More than 18,500 are believed to be working in the seafood processing industry.
As scandals involving corporate giants like Panasonic Corp. and Mitsubishi Motors Corp. — which were each slapped with disciplinary measures for abuses of the program — continue to surface, leaders at Shiogama’s seafood processing firms say they are aware that misuse would endanger their business.
Sasaki said Zengyoren Shokuhin and others in the industry don’t promise a life of luxury to the trainees they bring in, but instead strive to help them adjust to life in Japan and treat them like family.
Many trainees, meanwhile, see the program as a learning experience.
“I want to use what I’ve learned here when I get back home,” Zengyoren Shokuhin’s Sulistyani said. She said she had come prepared when she arrived in Japan, with some knowledge about fish processing and a conversational level of Japanese.
For Kyokuyoshokuhin Co., a frozen food producer headquartered in Shiogama, hiring foreign trainees turned out to be the best option to ensure workforce stability when the firm renovated its factory in the city in 2016.

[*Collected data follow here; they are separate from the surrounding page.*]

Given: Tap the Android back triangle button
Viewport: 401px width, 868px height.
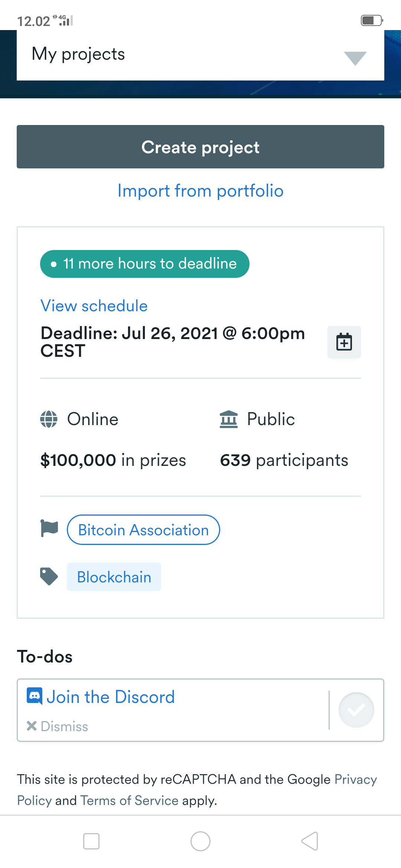Looking at the screenshot, I should (x=310, y=841).
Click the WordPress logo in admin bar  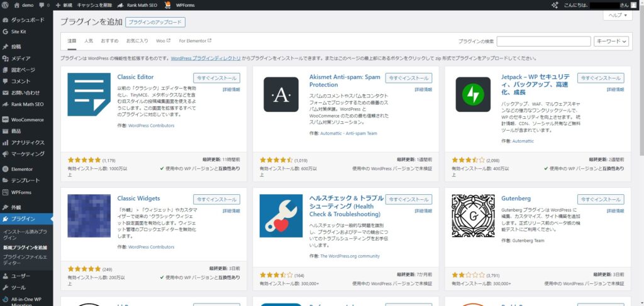tap(6, 5)
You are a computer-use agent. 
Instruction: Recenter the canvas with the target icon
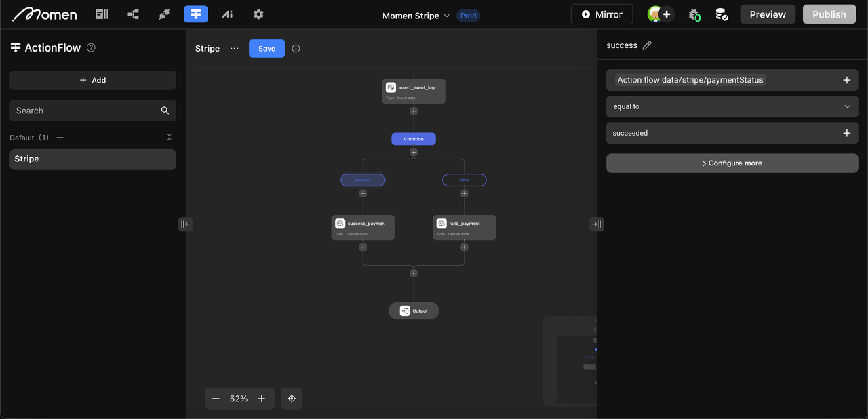[x=292, y=399]
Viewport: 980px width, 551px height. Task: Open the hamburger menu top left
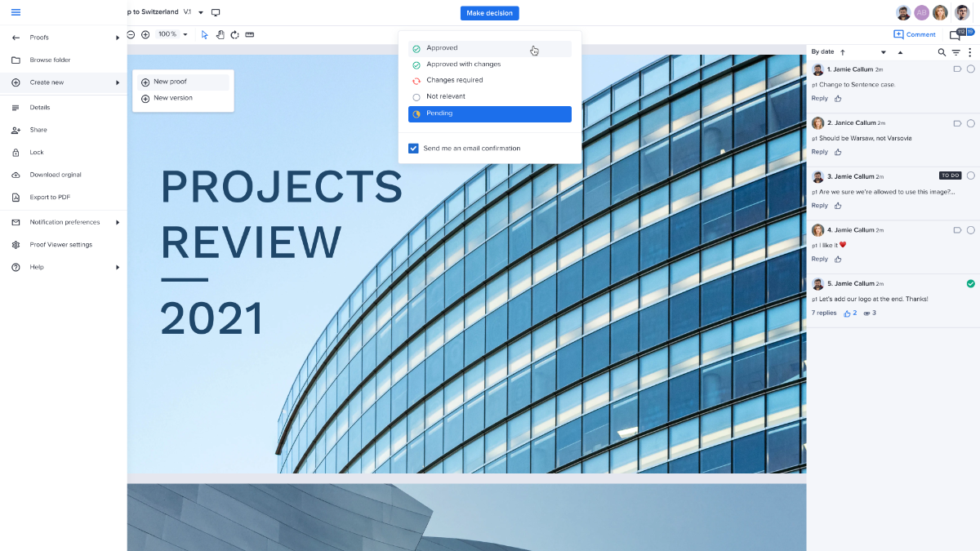tap(15, 12)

The firm has been struggling to recruit workers since the 2011 disaster, said Kazuto Usuki, the company’s administrative affairs division manager.
Now, 19 of the 170 workers at the Shiogama factory, which mainly produces food products such as simmered mackerel in miso sauce, grilled mackerel and fried shrimp, hail from either China or Vietnam.
“If they suddenly left the company we would be in trouble,” Usuki said, adding that the firm was planning to accept 10 new Vietnamese trainees later in the year.
But he said his firm was benefiting from the existing training program and that it allows the company to secure the number of workers it needs.
Sasaki, meanwhile, is hoping the Indonesian trainees at his firm will be able to extend their stays for another two years.
But there are lingering questions about the future of the industry and whether the trainee program is a stable solution or a stopgap.
Both Sasaki and Usuki are skeptical about Japan’s new visa categories for blue-collar workers with certain skills, part of a policy which will come into effect in April allowing foreign trainees to work for an additional five years. They agree the program is still “too vague” for it to be a plan they can keep hanging their hopes on.
Tohoku University’s Fujimoto said that the program cannot guarantee sustainability for their businesses.
The fish processing firms’ recruitment of foreign trainees helped them get back on their feet — but the trainee system will not guarantee them future prosperity, he said.
“It’s like applying a Band-Aid, as these firms won’t have anyone to take the business over,” he said.
Fishery processors will need to seek new strategies locally to make their businesses thrive. Fujimoto envisions a future where young, local aquaculturists take charge of such firms.
Fujimoto’s team is developing a plan to support local firms by better targeting foreign markets and encouraging food-processing businesses to tie up on delivery, seafood imports — and possibly even facilities, workers and other services — to reduce production costs.
He’s hopeful that firms that take on new challenges will survive, but for now, Shiogama will continue its path toward recovery with the helping hands of its foreign staff.
This is a series examining how the northeast and the nation are progressing with efforts to deal with the March 2011 earthquake, tsunami and nuclear crisis.